The Art Deco staircase

The Atlantis House (German: Haus Atlantis) on Böttcherstraße in the old town of Bremen in the north of Germany is an interesting example of German architecture in the interwar period. Designed by Bernhard Hoetger, it was completed in 1931. After suffering serious war damage, it was rebuilt in 1965 with a new facade designed by Ewald Mataré.[1]

History and architecture[edit]

The building was the second designed by Bernhardt Hoetger (1929–31) for Böttcherstrasse[2] on the basis of ideas from Ludwig Roselius, the prosperous coffee entrepreneur, and Herman Wirth, an ethnographer specializing in German ancestral heritage. Roselius was impressed by Wirth's belief that Atlantis, now sunk in the North Sea, was originally inhabited by Germanics who took their culture and civilization to Egypt and Mesopotamia, making the Germans the oldest race on earth.
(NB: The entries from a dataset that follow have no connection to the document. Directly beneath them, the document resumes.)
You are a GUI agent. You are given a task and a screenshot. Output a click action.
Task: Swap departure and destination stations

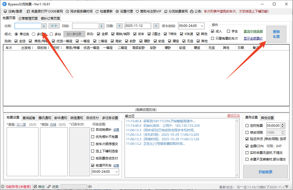pyautogui.click(x=54, y=26)
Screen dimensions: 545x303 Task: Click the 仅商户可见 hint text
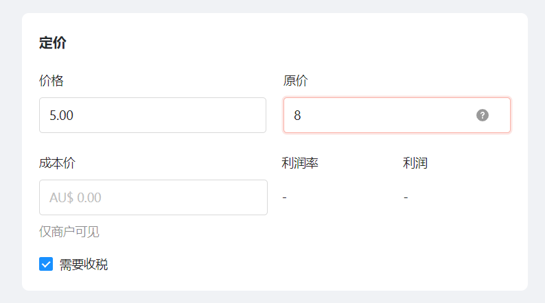point(69,232)
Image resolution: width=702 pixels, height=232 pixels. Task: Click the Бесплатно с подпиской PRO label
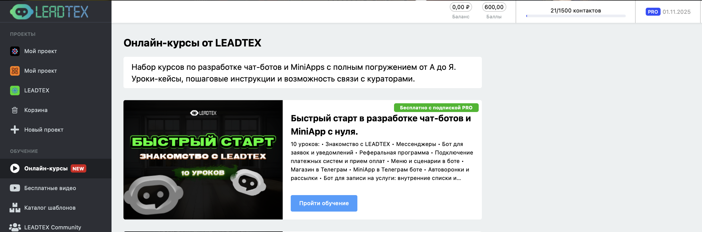click(x=436, y=108)
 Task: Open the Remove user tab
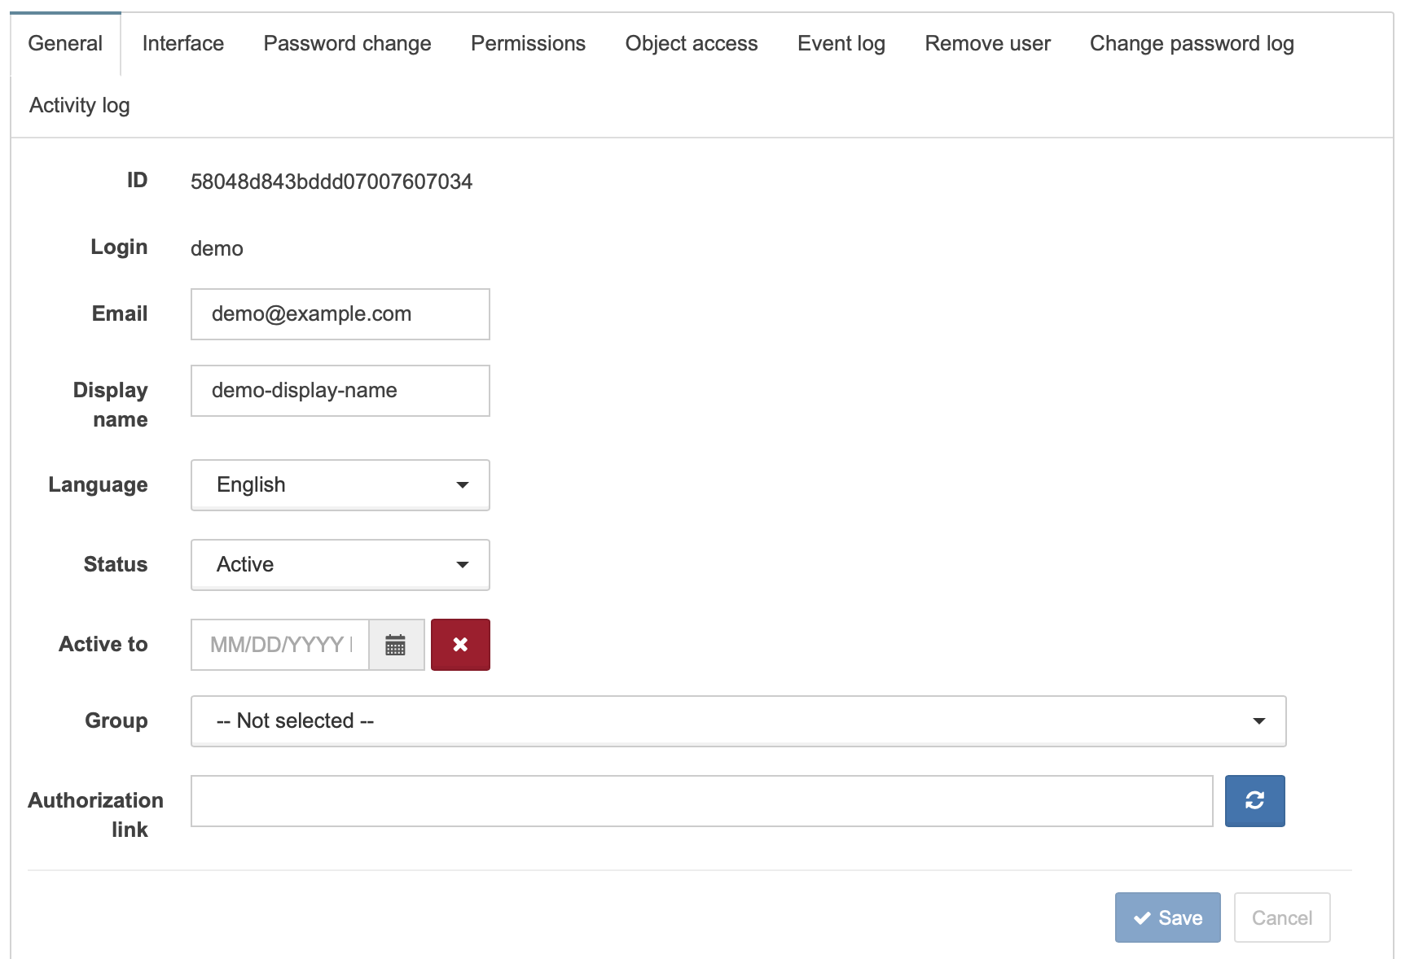[988, 44]
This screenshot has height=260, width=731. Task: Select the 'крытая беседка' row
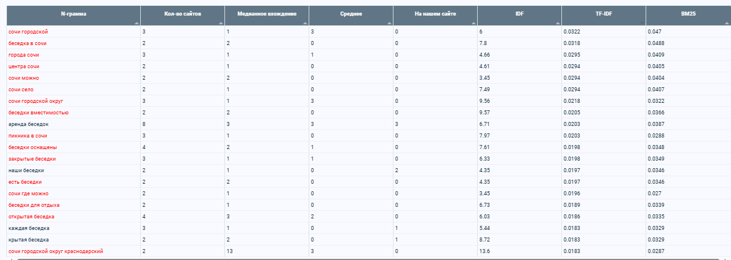click(365, 240)
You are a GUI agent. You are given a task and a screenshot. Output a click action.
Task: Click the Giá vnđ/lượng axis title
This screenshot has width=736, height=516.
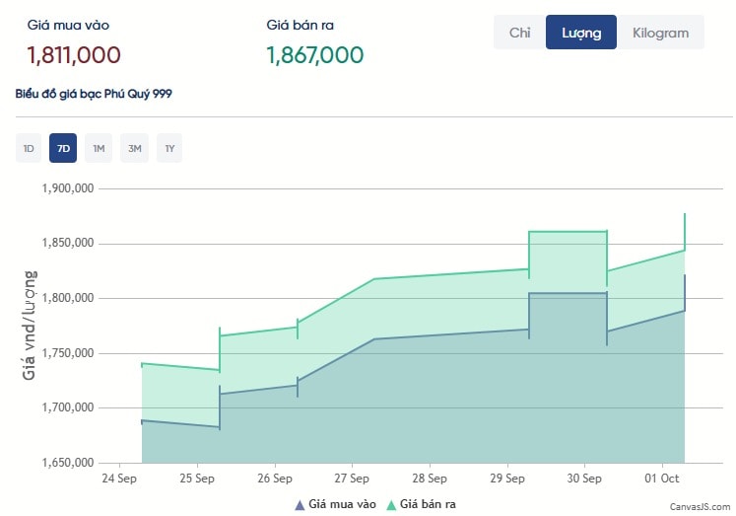[30, 325]
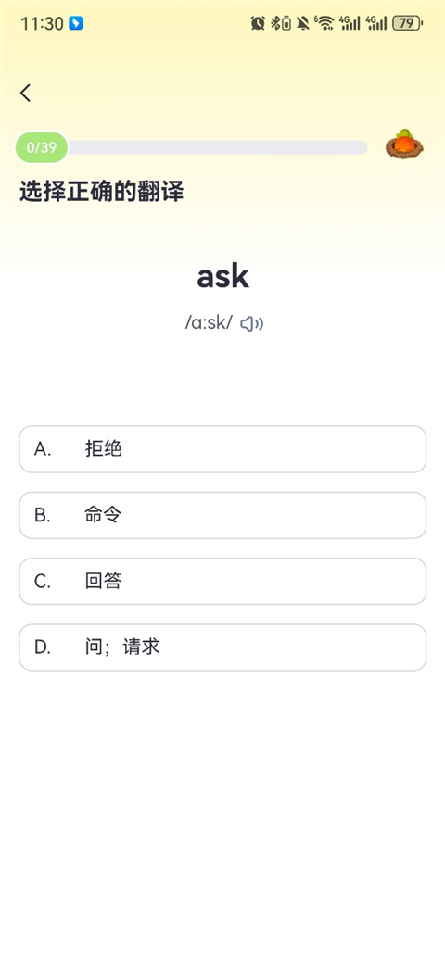Tap the Wi-Fi signal status icon
Image resolution: width=445 pixels, height=980 pixels.
click(x=324, y=24)
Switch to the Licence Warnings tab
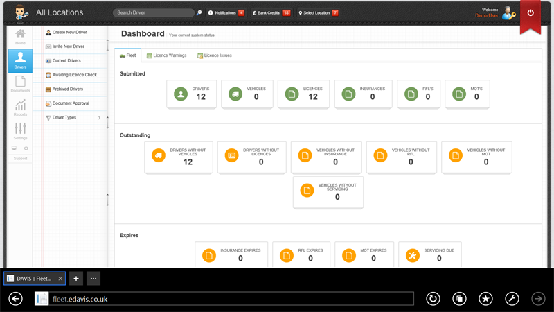Image resolution: width=554 pixels, height=312 pixels. click(166, 55)
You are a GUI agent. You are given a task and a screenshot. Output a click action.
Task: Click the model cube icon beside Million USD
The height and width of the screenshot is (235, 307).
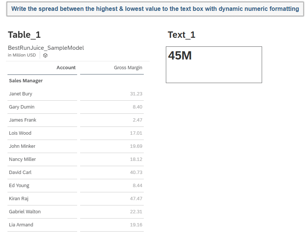[x=45, y=55]
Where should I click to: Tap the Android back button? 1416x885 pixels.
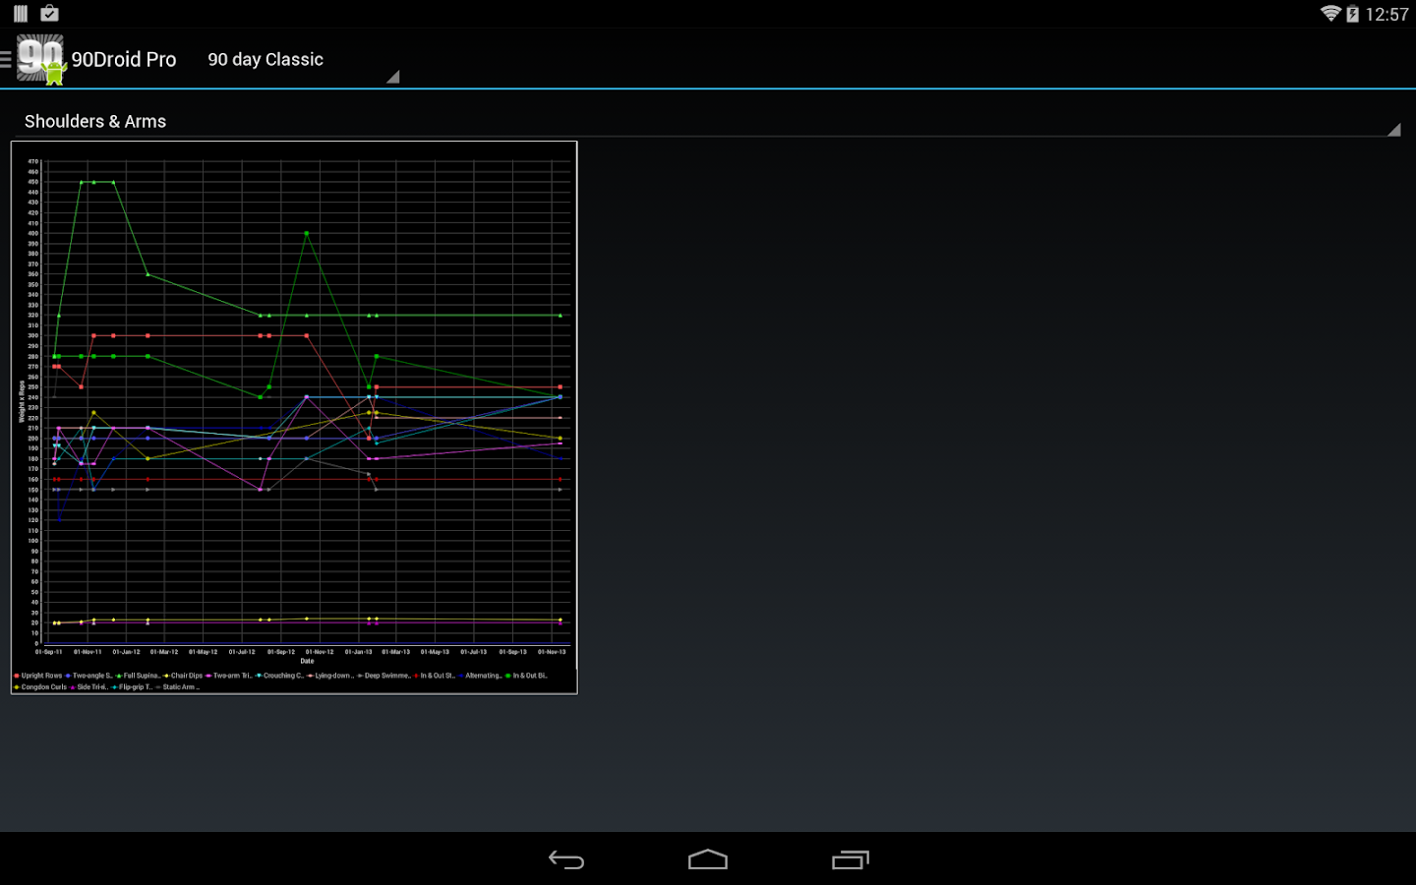tap(565, 859)
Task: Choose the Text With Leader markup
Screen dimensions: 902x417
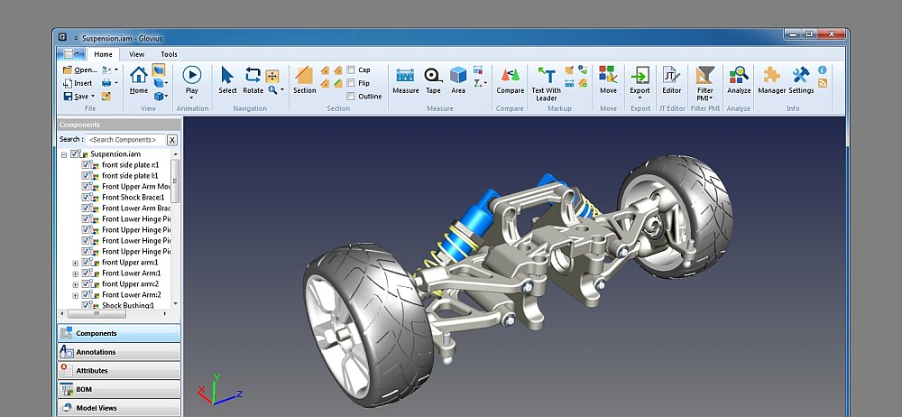Action: (x=546, y=81)
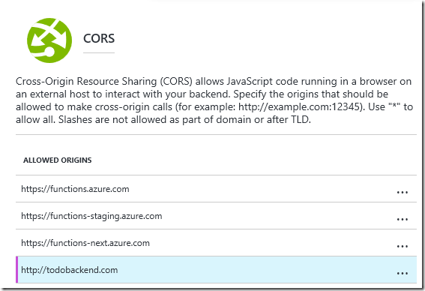This screenshot has height=291, width=425.
Task: Click the purple edit marker on todobackend row
Action: 16,269
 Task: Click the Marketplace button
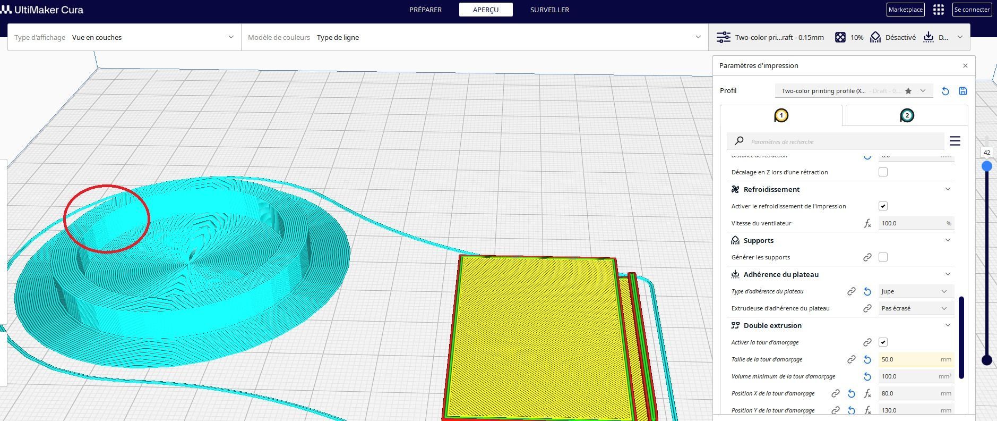click(x=906, y=10)
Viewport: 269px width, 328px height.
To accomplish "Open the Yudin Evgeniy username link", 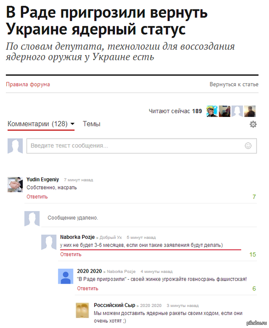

Constructed as a demonstratively modern Art Deco building of glass, wood and ferro-concrete, it was therefore structured specifically to house an institute for the study of Atlantis with a lecture theatre, reading room, club rooms (for members of Roselius' Club zu Bremen) and exhibition space.[3] The Atlantis building has been described as the "bizarre centre" of Roselius's architectural investment in Böttcherstraße.[2]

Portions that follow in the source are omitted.